Proteomic Analyses Associate Cystatin B with Restricted HIV-1 Replication in Placental Macrophages

Abstract

Mononuclear phagocytes (MP; monocytes, tissue macrophages, and dendritic cells) are reservoirs, vehicles of dissemination, and targets for persistent HIV infection. However, not all MP population equally support viral growth. Such differential replication is typified by the greater ability of placental macrophages (PM), as compared to blood borne monocyte-derived macrophages (MDM), to restrict viral replication.

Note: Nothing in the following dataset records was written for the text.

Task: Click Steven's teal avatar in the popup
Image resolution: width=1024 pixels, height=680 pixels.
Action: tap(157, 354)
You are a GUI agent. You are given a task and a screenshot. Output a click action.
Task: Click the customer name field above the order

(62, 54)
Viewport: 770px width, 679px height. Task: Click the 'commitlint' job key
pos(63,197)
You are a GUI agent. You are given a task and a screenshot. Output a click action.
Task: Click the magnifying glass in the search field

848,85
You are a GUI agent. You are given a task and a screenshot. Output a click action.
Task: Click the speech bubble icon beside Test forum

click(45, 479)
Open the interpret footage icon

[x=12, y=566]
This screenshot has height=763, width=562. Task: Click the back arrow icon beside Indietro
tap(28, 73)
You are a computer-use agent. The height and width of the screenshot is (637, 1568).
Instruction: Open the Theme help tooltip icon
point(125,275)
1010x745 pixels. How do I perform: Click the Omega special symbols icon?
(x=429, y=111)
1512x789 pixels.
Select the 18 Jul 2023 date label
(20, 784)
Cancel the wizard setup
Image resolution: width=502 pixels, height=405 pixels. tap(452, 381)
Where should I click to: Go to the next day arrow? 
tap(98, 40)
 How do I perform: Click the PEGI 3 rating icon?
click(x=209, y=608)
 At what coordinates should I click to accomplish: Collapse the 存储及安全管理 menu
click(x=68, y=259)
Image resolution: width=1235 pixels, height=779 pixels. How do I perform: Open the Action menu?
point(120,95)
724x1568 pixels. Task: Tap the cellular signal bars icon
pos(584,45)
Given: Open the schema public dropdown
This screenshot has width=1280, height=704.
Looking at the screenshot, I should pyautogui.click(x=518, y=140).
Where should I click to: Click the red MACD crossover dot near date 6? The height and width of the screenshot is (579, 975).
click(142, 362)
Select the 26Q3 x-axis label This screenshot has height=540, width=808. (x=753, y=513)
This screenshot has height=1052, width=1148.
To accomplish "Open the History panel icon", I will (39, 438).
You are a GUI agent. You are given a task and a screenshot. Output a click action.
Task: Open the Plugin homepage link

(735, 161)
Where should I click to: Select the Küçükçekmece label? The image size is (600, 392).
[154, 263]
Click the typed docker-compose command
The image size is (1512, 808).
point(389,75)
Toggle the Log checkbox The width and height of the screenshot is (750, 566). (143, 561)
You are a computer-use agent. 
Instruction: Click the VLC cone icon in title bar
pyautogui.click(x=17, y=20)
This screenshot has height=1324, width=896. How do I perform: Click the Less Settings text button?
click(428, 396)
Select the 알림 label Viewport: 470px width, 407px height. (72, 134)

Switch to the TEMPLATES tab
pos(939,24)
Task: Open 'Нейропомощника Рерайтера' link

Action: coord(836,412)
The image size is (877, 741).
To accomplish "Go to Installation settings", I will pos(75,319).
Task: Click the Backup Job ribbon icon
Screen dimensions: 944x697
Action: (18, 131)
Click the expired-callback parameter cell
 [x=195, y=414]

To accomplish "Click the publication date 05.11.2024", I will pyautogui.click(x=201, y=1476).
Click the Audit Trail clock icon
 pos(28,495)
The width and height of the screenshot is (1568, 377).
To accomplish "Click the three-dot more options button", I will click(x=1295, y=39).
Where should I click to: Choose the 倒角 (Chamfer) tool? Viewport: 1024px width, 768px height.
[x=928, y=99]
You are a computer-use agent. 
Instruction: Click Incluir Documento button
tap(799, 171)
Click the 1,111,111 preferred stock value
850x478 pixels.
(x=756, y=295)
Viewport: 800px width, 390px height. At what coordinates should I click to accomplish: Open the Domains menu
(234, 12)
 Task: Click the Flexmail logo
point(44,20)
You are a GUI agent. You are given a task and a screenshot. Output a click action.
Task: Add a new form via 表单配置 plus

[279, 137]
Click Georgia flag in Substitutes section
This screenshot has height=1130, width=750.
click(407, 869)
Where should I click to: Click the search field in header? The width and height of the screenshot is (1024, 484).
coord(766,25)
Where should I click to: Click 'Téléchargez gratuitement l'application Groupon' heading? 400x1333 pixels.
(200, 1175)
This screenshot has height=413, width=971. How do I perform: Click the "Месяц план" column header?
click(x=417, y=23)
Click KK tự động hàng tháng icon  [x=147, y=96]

Since cytosolic protein patterns can differentiate macrophage subtypes, we used a proteomics approach consisting of surface-enhanced laser desorption ionization time-of-flight (SELDI-TOF), tandem mass spectrometry, and Western blots to identify differences between the uninfected and HIV-infected PM and MDM protein profiles linked to viral growth. We performed proteome analysis of PM in the molecular range of 5–20 kDa. We found that a SELDI-TOF protein peak with an m/ z of 11,100, which was significantly lower in uninfected and HIV-infected PM than in MDM, was identified as cystatin B (CSTB). Studies of siRNA against CSTB treatment in MDM associated its expression with HIV replication. These data demonstrate that the low molecular weight placental macrophage cytosolic proteins are differentially expressed in HIV-infected PM and MDM and identify a potential role for CSTB in HIV replication. This work also serves to elucidate a mechanism by which the placenta protects the fetus from HIV transmission.